▶ _YOUR INSTRUCTIONS_
Starting with the line that contains "This screenshot has width=1056, height=584.", write out each line through the end of the listing, unchanged. Output nothing else.

▶ _MATERIAL FOR THIS TASK_
⁂

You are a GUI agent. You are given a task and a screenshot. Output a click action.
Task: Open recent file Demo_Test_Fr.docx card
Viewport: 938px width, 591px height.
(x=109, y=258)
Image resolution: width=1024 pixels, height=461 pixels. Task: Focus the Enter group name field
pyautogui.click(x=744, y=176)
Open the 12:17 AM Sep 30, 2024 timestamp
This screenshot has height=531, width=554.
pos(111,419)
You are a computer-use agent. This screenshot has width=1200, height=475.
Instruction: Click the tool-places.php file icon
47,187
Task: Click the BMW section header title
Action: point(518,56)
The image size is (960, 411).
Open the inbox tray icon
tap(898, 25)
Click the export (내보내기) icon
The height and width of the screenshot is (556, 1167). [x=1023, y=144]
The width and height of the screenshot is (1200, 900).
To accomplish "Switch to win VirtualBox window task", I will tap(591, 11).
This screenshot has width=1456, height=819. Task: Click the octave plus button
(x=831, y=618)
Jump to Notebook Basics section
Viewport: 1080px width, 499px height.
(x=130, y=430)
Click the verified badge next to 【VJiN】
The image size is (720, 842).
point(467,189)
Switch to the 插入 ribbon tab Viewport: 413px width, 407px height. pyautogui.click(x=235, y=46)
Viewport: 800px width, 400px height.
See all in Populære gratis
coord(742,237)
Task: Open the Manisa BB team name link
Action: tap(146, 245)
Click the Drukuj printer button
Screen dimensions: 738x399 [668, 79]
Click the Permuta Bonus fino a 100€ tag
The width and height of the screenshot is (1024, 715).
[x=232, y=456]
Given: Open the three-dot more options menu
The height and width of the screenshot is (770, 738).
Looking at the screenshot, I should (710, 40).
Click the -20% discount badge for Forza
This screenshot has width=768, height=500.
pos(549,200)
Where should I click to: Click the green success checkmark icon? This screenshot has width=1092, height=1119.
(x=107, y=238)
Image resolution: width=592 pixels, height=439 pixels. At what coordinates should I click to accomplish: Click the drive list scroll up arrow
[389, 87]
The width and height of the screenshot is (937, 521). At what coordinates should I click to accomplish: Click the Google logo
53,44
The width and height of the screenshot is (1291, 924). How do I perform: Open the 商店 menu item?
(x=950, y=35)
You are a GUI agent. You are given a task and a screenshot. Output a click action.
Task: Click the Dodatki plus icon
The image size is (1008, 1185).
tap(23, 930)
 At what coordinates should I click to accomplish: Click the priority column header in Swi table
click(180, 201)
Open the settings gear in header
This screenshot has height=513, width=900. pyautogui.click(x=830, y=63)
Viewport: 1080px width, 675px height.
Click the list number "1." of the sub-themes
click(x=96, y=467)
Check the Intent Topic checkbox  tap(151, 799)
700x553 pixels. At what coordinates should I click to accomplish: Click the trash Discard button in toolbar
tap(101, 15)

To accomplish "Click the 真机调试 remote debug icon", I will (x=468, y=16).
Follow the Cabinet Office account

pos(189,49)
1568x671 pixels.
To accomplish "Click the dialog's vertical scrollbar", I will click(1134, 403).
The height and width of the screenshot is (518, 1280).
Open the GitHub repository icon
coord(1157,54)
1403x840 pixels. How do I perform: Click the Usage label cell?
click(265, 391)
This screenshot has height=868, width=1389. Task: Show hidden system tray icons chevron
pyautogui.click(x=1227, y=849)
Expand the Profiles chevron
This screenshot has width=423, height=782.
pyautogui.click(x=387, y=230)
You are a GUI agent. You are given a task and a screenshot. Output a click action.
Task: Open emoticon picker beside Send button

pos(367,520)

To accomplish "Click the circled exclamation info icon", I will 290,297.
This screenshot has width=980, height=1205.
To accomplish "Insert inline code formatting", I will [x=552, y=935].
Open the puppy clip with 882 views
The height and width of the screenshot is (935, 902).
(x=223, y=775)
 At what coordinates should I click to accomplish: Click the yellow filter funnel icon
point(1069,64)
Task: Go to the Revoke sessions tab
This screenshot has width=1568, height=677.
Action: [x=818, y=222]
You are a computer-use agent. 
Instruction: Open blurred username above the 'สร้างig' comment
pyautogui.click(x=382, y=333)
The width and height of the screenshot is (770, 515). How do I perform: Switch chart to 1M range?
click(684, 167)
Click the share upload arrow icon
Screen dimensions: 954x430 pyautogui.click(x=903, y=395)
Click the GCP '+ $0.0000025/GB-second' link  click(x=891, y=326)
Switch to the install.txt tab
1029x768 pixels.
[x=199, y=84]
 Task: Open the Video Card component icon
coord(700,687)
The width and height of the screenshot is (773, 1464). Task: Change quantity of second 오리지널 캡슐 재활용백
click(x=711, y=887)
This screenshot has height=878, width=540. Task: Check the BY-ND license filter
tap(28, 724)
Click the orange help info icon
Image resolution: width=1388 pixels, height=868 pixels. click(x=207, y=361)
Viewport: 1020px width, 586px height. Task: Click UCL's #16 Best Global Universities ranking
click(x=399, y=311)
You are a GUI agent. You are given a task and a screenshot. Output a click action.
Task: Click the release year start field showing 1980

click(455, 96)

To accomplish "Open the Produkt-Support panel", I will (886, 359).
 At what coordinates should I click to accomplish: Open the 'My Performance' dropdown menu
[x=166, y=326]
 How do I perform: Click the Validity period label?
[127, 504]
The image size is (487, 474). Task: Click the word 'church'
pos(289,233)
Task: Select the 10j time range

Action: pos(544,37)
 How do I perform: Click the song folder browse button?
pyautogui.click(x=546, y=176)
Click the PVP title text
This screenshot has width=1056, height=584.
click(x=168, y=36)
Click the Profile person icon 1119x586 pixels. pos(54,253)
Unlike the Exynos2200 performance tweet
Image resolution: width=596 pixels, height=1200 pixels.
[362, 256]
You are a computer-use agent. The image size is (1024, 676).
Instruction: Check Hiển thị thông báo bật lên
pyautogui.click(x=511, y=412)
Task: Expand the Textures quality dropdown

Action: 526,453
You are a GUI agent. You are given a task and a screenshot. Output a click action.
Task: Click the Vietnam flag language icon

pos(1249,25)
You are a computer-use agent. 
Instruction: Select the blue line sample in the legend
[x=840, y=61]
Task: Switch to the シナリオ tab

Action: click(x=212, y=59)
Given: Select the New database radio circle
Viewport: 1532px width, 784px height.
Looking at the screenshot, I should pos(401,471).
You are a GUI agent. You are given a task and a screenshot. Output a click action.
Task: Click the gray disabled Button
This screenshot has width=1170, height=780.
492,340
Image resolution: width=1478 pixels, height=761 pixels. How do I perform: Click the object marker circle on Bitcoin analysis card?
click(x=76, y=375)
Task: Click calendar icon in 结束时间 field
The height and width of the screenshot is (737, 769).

⁂

▶ _SOLUTION TO THE EXERCISE_
This screenshot has width=1056, height=584.
click(x=168, y=36)
Click the Profile person icon 1119x586 pixels. pos(54,253)
Unlike the Exynos2200 performance tweet
Image resolution: width=596 pixels, height=1200 pixels.
[362, 256]
You are a computer-use agent. The image size is (1024, 676).
Instruction: Check Hiển thị thông báo bật lên
pyautogui.click(x=511, y=412)
Task: Expand the Textures quality dropdown

Action: 526,453
You are a GUI agent. You are given a task and a screenshot. Output a click action.
Task: Click the Vietnam flag language icon

pos(1249,25)
You are a computer-use agent. 
Instruction: Select the blue line sample in the legend
[x=840, y=61]
Task: Switch to the シナリオ tab

Action: click(x=212, y=59)
Given: Select the New database radio circle
Viewport: 1532px width, 784px height.
Looking at the screenshot, I should pos(401,471).
You are a GUI agent. You are given a task and a screenshot. Output a click action.
Task: Click the gray disabled Button
This screenshot has width=1170, height=780.
492,340
Image resolution: width=1478 pixels, height=761 pixels. How do I perform: Click the object marker circle on Bitcoin analysis card?
click(x=76, y=375)
Task: Click calendar icon in 结束时间 field
The height and width of the screenshot is (737, 769).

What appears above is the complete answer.